[Saved data entries]
_ _ _ _ _ _ _
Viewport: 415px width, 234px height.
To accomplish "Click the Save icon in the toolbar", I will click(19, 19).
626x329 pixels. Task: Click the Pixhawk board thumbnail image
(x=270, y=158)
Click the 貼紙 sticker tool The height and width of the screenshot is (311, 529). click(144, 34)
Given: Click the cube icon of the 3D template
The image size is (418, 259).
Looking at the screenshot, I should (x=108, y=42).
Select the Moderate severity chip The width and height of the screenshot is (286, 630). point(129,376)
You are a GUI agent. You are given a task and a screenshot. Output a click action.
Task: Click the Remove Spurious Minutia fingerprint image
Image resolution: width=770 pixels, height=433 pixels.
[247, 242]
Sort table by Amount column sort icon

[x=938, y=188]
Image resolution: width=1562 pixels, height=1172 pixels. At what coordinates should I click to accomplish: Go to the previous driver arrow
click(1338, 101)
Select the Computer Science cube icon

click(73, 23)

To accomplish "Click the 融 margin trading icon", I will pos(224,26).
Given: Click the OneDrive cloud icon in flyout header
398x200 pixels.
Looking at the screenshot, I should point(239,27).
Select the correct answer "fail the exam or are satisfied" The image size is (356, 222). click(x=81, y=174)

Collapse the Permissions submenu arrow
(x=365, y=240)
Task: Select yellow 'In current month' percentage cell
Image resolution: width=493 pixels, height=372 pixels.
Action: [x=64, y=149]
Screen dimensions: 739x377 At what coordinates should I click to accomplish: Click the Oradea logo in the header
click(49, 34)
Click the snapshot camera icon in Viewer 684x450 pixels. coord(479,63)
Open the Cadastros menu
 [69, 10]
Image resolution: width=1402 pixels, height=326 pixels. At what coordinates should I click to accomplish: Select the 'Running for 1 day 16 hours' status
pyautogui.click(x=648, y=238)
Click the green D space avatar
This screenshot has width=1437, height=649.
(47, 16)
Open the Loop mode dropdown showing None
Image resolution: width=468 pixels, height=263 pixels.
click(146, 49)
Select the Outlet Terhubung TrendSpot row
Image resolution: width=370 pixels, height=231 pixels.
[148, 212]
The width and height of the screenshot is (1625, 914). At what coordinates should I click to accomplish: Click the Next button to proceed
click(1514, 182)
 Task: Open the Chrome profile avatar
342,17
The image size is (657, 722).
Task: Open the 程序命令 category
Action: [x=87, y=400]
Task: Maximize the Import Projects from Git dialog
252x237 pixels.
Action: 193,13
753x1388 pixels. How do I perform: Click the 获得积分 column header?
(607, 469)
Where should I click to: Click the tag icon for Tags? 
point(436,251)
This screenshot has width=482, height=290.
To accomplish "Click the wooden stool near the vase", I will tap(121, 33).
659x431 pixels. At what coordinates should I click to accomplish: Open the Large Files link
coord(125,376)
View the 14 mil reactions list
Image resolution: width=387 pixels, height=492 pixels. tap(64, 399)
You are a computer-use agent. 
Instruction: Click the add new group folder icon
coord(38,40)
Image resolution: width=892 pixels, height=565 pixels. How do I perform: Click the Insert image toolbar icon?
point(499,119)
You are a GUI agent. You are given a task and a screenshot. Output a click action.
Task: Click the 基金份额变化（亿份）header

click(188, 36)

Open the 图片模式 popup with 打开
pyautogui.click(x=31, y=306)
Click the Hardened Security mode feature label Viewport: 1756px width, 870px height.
_ _ _ _ _ _ _
## PROBLEM TO WORK ON
Every entry must be repeated exactly; none may be skipped.

## EXPECTED ANSWER
Viewport: 415px width, 234px height.
To accomplish "Click the Save icon in the toolbar", I will click(19, 19).
626x329 pixels. Task: Click the Pixhawk board thumbnail image
(x=270, y=158)
Click the 貼紙 sticker tool The height and width of the screenshot is (311, 529). click(144, 34)
Given: Click the cube icon of the 3D template
The image size is (418, 259).
Looking at the screenshot, I should (x=108, y=42).
Select the Moderate severity chip The width and height of the screenshot is (286, 630). point(129,376)
You are a GUI agent. You are given a task and a screenshot. Output a click action.
Task: Click the Remove Spurious Minutia fingerprint image
Image resolution: width=770 pixels, height=433 pixels.
[247, 242]
Sort table by Amount column sort icon

[x=938, y=188]
Image resolution: width=1562 pixels, height=1172 pixels. At what coordinates should I click to accomplish: Go to the previous driver arrow
click(1338, 101)
Select the Computer Science cube icon

click(73, 23)

To accomplish "Click the 融 margin trading icon", I will pos(224,26).
Given: Click the OneDrive cloud icon in flyout header
398x200 pixels.
Looking at the screenshot, I should point(239,27).
Select the correct answer "fail the exam or are satisfied" The image size is (356, 222). click(x=81, y=174)

Collapse the Permissions submenu arrow
(x=365, y=240)
Task: Select yellow 'In current month' percentage cell
Image resolution: width=493 pixels, height=372 pixels.
Action: [x=64, y=149]
Screen dimensions: 739x377 At what coordinates should I click to accomplish: Click the Oradea logo in the header
click(49, 34)
Click the snapshot camera icon in Viewer 684x450 pixels. coord(479,63)
Open the Cadastros menu
 [69, 10]
Image resolution: width=1402 pixels, height=326 pixels. At what coordinates should I click to accomplish: Select the 'Running for 1 day 16 hours' status
pyautogui.click(x=648, y=238)
Click the green D space avatar
This screenshot has width=1437, height=649.
(47, 16)
Open the Loop mode dropdown showing None
Image resolution: width=468 pixels, height=263 pixels.
click(146, 49)
Select the Outlet Terhubung TrendSpot row
Image resolution: width=370 pixels, height=231 pixels.
[148, 212]
The width and height of the screenshot is (1625, 914). At what coordinates should I click to accomplish: Click the Next button to proceed
click(1514, 182)
 Task: Open the Chrome profile avatar
342,17
The image size is (657, 722).
Task: Open the 程序命令 category
Action: [x=87, y=400]
Task: Maximize the Import Projects from Git dialog
252x237 pixels.
Action: 193,13
753x1388 pixels. How do I perform: Click the 获得积分 column header?
(607, 469)
Where should I click to: Click the tag icon for Tags? 
point(436,251)
This screenshot has width=482, height=290.
To accomplish "Click the wooden stool near the vase", I will tap(121, 33).
659x431 pixels. At what coordinates should I click to accomplish: Open the Large Files link
coord(125,376)
View the 14 mil reactions list
Image resolution: width=387 pixels, height=492 pixels. tap(64, 399)
You are a computer-use agent. 
Instruction: Click the add new group folder icon
coord(38,40)
Image resolution: width=892 pixels, height=565 pixels. How do I perform: Click the Insert image toolbar icon?
point(499,119)
You are a GUI agent. You are given a task and a screenshot. Output a click action.
Task: Click the 基金份额变化（亿份）header

click(188, 36)

Open the 图片模式 popup with 打开
pyautogui.click(x=31, y=306)
Click the Hardened Security mode feature label Viewport: 1756px width, 870px height.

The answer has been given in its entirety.